BUENOS AIRES, Argentina – Cristina Fernandez de Kirchner, the wife of Argentina’s president, Nestor Kirchner, appeared poised late yesterday to become the first woman to be elected president of the country and part of a new political dynasty in the South American country.

Mrs. Kirchner, 54, the center-left Peronist party candidate and a senator, was leading in early official results over Roberto Lavagna, a former finance minister, and Elisa Carrio, a center-left congresswoman. If Kirchner wins 45 percent of the vote, she will avoid a runoff.

The election was marred when rival candidates accused her party of “systemic theft” of ballots and other voting irregularities.

If she is elected as expected, Kirchner would become the second woman to be elected leader of a South American nation in two years, after Michelle Bachelet, who became Chile’s president last year.

In a victory speech late Sunday, Kirchner said she felt a “double responsibility, not just for all Argentines, but an immense responsibility for my gender.” In her speech she also paid homage to her husband’s accomplishments. Mr. Kirchner, who sat behind her, stood up as supporters chanted “Nestor, Nestor,” and raised his wife’s arm.

More than anything, Kirchner’s victory would serve as a referendum on the four years under her husband, who steered Argentina out of its worst economic crisis in 2001, when the country defaulted on some $80 billion in loans from multilateral lending groups like the International Monetary Fund.

Argentina’s economy is poised this year to record a sixth straight year of growth averaging about 8 percent. It is riding a wave of higher prices for some of its principal exports – soybeans, corn and meat – and has increased its reserves and lowered unemployment and inflation.
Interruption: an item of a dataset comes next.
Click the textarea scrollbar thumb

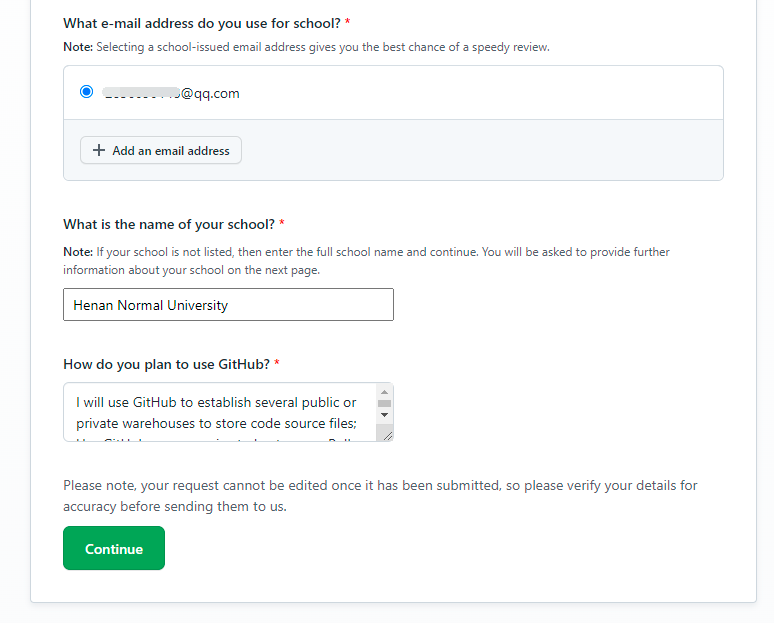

While voters appeared to favor a continuation of Nestor Kirchner’s policies, the next president faces the challenge of taming double-digit inflation and a looming energy crisis.

Despite his approval ratings of more than 60 percent, Kirchner decided in July not to run for re-election, in what many analysts believe is a strategy to rotate the couple through the Pink House, the presidential palace here, for the next 12 years. Argentine election law allows a former president to run again after waiting four years on the sidelines.

Cristina Kirchner grew up in La Plata, a city once known as “Eva Peron City,” the birthplace of the beloved wife and powerful first lady of Gen. Juan Domingo Peron. She was born seven months after Eva Peron, who was known by millions as Evita, died of cancer.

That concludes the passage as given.